Investors hope the Trump White House will set an agenda that drives a wave of interest from big US institutions which have so far sat on the sidelines.
Shervin Pishevar, a venture capitalist close to Trump and Elon Musk, one of the incoming president’s biggest backers, said the US “is now on the verge of sensible crypto policy”.
Trump vociferously touted the merits of bitcoin for the US economy during his campaign, supported the creation of a strategic bitcoin reserve and even promoted a new crypto venture backed by his sons.
Many of his inner circle are also pro-crypto. Vice-president-elect JD Vance owns cryptocurrency and the co-chair of Trump’s transition team, Howard Lutnick, heads investment firm Cantor Fitzgerald, where stablecoin giant Tether holds its assets.
Trump’s win marked “an unbelievably important day for the cryptocurrency industry”, said Mike Novogratz, billionaire founder of crypto group Galaxy, despite backing Kamala Harris’ campaign.
“We’re at the very beginnings of what I think will be 52 weeks ... of one piece of good news every week,” he added.
But the crypto industry also planned ahead. Efforts to build a consensus in Washington for clear crypto legislation foundered under the Democrats, as the EU, Singapore and other countries passed their first rules on digital assets.
To secure a more friendly audience in Washington, it spent heavily on influencing other political races – and appears to have succeeded.

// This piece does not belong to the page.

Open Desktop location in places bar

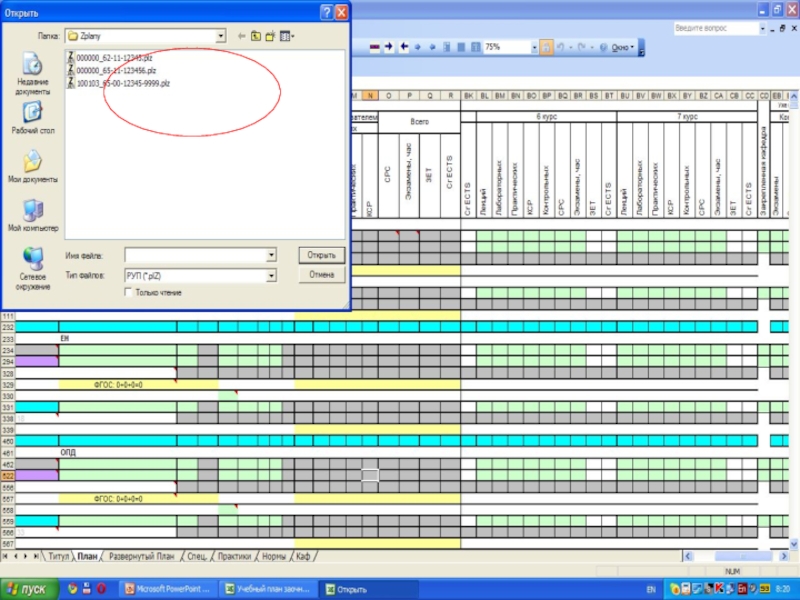[x=33, y=119]
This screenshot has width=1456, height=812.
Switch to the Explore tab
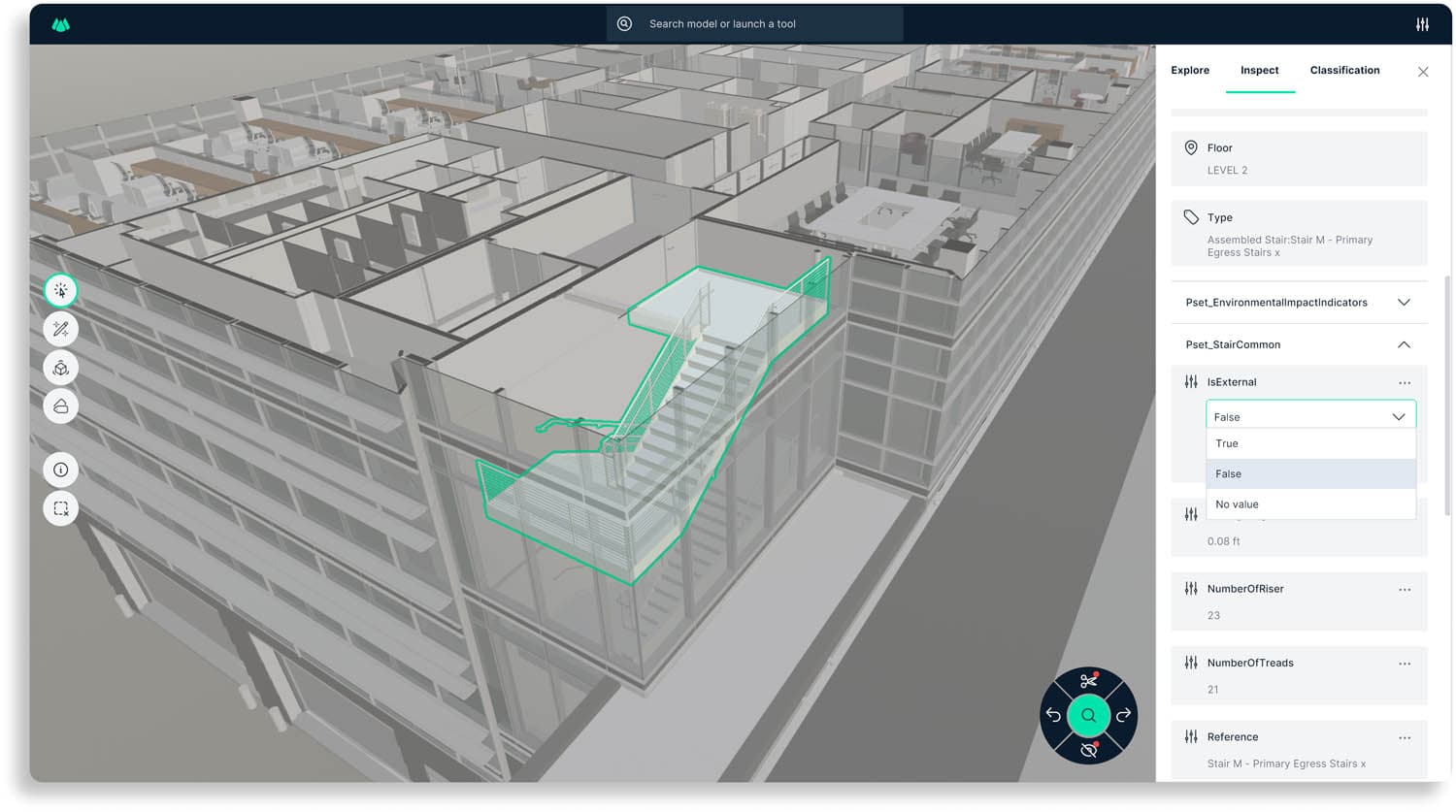[x=1190, y=70]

A year ago heavyweights including Coinbase, venture capital firm Andreessen Horowitz and payments group Ripple Labs backed Fairshake, a political action committee that targeted anti-crypto politicians, even if few of its adverts mention digital assets. The US$170m war chest made it one of the largest corporate “Super Pacs”.
Among the scalps it claimed this week from the US$135m spent included influential Ohio senator Sherrod Brown. Coinbase lobby group Stand With Crypto estimated there are now 284 pro-crypto politicians in Congress, compared with 132 against it. Fairshake says it has already amassed US$78m for the 2026 midterms.
“Crypto has emerged as a powerful political force and it’s one that will prevent any unfair actions from happening,” said Kristin Smith, chief executive of industry group the Blockchain Association. “This is an incredibly important moment – we have turned a corner,” she added.
But crypto’s greatest ambition is a policy shift at the Securities and Exchange Commission, where chairman Gary Gensler has a sweeping offensive.
Swaths of the industry’s biggest names, including Binance, Coinbase, Ripple and trading group Cumberland DRW have been hit with lawsuits. Without clear rules from Congress, the SEC has relied on its interpretation of existing securities laws and historic legal precedents. Crypto executives have complained it is impossible to follow the agency’s guidance and also comply with its rules.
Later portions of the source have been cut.